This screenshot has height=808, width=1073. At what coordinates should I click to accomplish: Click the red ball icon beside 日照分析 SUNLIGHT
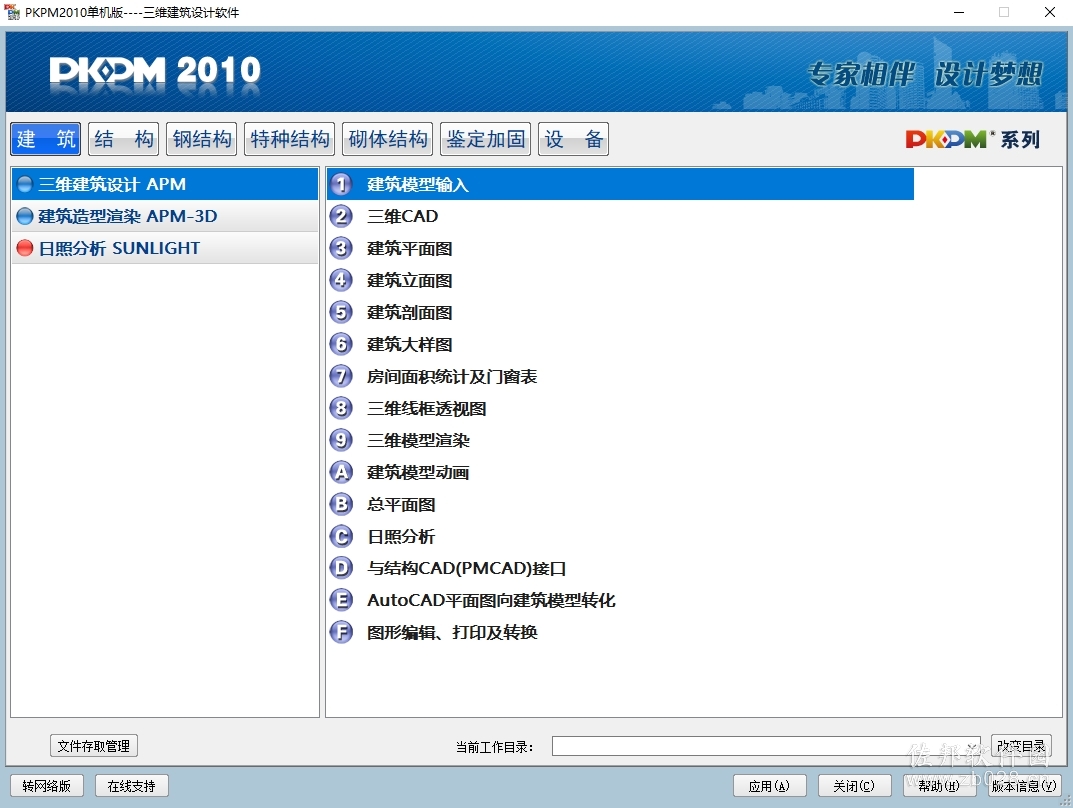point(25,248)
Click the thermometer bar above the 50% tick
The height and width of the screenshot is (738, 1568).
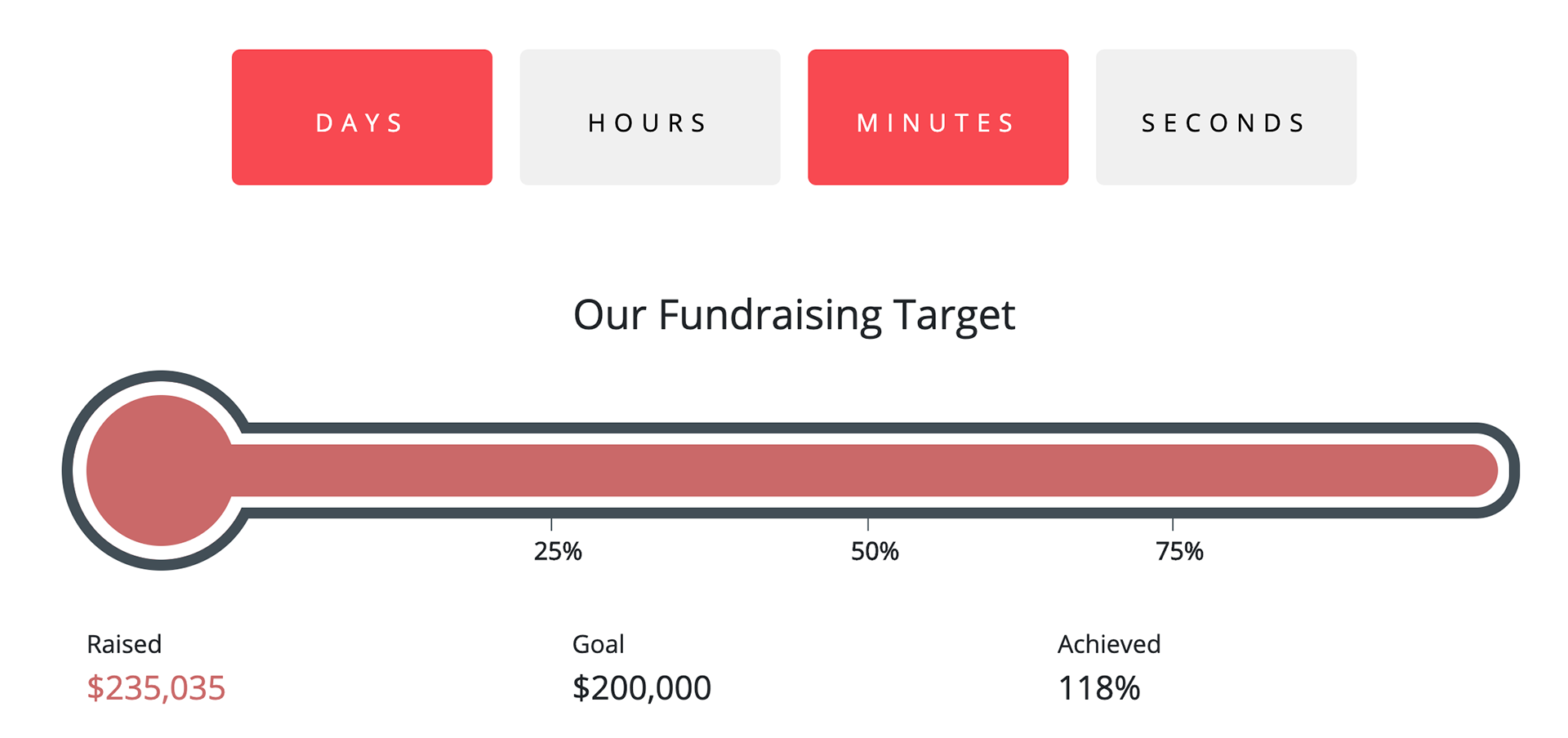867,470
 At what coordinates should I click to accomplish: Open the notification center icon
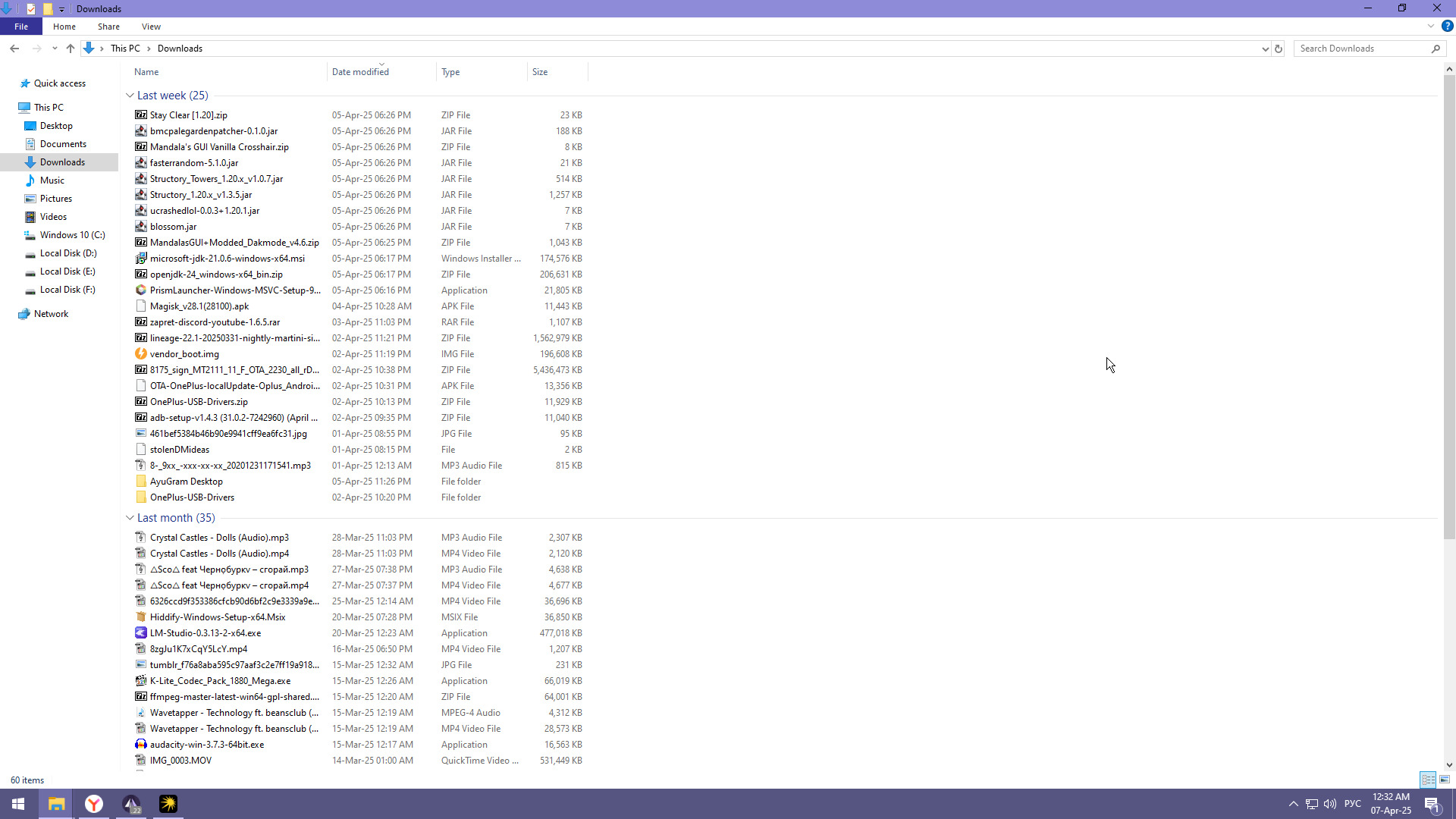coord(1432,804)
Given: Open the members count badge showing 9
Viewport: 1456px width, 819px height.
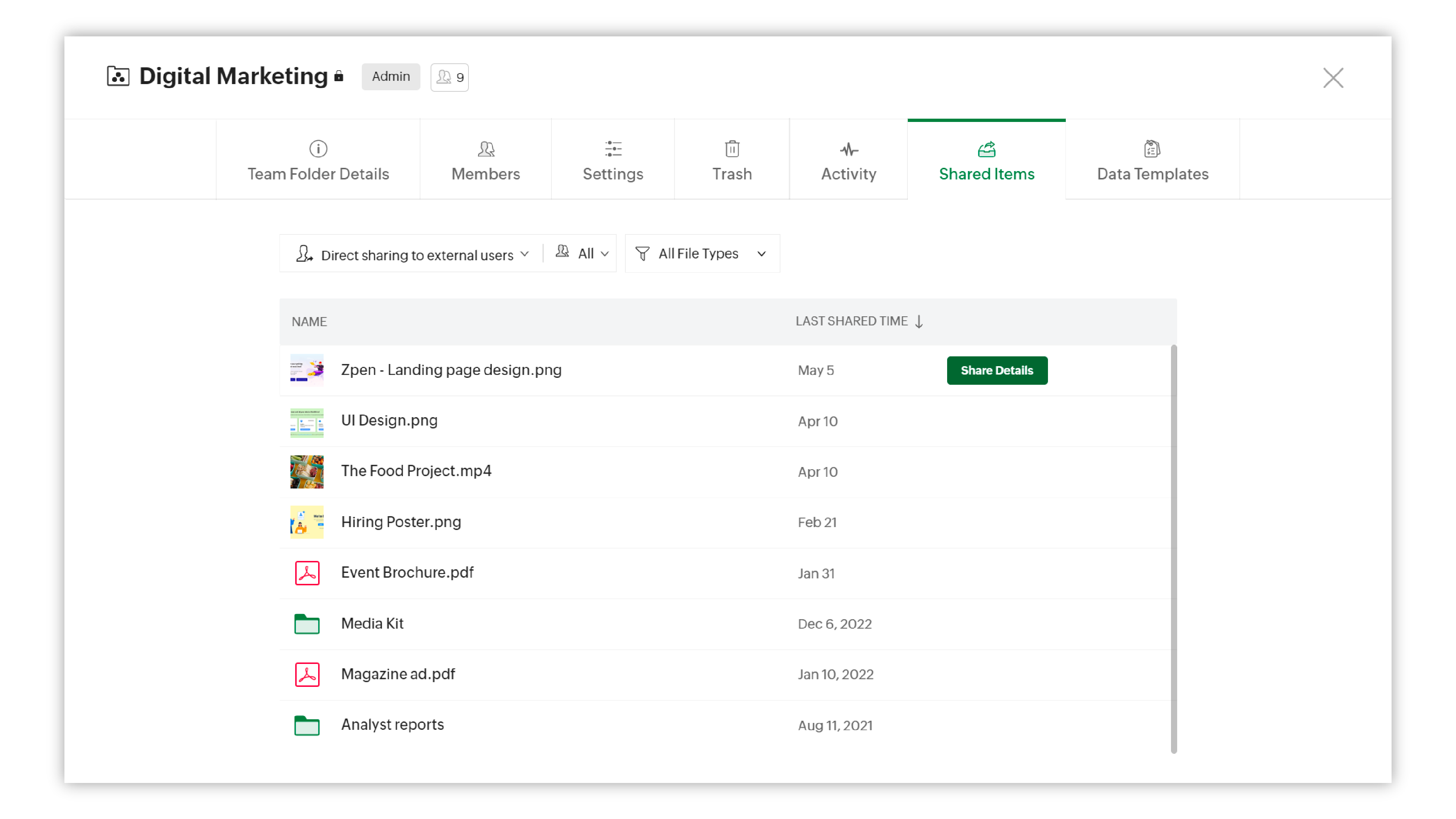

* _Directive_:
Locate each line in the records that contains the string "icon", matching case exactly, and copy those lines in full.

* _The solution_:
This screenshot has height=808, width=1073. At what coordinates should I click to accomplish: Click the red ball icon beside 日照分析 SUNLIGHT
 At what coordinates should I click to accomplish: Open the notification center icon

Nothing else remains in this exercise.